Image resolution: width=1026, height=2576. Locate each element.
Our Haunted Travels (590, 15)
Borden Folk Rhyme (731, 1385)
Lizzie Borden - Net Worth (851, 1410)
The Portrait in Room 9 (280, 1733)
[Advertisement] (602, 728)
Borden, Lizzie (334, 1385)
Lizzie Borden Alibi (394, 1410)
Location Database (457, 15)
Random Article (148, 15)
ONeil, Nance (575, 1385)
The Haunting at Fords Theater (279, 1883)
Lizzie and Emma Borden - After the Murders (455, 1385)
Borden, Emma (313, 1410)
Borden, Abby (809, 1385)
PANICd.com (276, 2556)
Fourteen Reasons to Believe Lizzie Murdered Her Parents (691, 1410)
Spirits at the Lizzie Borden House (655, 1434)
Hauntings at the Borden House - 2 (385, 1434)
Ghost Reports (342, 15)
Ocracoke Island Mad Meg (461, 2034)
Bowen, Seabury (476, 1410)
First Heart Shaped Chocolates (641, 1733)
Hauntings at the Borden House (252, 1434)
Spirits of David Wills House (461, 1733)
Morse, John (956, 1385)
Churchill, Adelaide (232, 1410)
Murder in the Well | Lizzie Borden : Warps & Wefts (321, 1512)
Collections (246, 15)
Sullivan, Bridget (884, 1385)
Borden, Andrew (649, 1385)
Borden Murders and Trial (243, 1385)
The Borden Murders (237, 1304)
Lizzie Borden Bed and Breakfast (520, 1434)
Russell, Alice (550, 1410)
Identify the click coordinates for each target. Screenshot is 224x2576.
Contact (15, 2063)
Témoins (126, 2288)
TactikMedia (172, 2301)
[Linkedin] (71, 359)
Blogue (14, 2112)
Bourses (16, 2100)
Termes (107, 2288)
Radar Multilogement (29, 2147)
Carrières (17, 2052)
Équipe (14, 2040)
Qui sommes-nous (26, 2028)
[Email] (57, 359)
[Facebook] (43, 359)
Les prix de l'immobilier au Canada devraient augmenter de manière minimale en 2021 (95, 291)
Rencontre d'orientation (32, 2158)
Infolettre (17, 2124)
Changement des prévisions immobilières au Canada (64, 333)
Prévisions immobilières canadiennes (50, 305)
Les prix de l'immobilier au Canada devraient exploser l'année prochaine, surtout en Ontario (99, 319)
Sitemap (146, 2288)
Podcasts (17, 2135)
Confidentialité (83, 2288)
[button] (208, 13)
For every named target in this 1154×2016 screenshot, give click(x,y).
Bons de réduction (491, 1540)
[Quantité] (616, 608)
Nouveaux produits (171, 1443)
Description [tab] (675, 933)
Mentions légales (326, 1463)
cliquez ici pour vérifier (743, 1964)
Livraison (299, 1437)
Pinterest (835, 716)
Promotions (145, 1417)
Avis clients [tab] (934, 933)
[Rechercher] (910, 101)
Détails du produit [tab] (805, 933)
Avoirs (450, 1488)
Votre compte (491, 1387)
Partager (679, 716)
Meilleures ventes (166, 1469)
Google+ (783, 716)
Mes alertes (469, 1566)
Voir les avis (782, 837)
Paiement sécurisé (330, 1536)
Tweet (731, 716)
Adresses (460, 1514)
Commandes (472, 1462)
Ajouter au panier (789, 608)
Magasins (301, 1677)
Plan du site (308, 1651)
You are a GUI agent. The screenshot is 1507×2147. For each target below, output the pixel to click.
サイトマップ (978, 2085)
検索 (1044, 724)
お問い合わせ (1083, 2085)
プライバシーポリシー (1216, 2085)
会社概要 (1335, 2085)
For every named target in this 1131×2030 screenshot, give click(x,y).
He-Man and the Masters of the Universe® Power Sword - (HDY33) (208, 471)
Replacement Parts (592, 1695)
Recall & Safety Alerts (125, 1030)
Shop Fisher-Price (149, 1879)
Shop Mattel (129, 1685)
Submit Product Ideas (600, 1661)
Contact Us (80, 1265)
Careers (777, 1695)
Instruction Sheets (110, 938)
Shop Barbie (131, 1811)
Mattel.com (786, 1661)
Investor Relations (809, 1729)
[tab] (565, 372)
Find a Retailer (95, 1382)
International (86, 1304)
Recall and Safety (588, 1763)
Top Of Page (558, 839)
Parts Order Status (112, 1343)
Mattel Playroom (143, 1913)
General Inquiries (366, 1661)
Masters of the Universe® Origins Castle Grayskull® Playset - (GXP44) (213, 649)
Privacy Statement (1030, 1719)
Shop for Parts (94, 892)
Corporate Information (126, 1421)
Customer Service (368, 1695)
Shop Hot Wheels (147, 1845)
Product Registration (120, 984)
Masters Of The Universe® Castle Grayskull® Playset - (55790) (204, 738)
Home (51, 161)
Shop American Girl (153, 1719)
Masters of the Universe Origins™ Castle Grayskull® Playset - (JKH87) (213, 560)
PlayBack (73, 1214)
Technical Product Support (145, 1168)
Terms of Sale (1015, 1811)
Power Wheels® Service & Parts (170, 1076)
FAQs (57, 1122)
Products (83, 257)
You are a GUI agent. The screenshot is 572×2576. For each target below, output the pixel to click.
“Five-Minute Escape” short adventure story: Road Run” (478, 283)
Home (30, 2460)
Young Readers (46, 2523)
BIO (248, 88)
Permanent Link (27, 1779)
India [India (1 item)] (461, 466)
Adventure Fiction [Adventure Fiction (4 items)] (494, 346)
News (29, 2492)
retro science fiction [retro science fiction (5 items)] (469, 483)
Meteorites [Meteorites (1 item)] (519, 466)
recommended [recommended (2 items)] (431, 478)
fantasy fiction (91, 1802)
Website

━━━━━━━━━━━━━━━━━━━━━━━━━━━━━━

## Given task
List every line in the material above that contains the word "Shop".

## Solution to the exercise
Shop Fisher-Price (149, 1879)
Shop Mattel (129, 1685)
Shop Barbie (131, 1811)
Shop for Parts (94, 892)
Shop Hot Wheels (147, 1845)
Shop American Girl (153, 1719)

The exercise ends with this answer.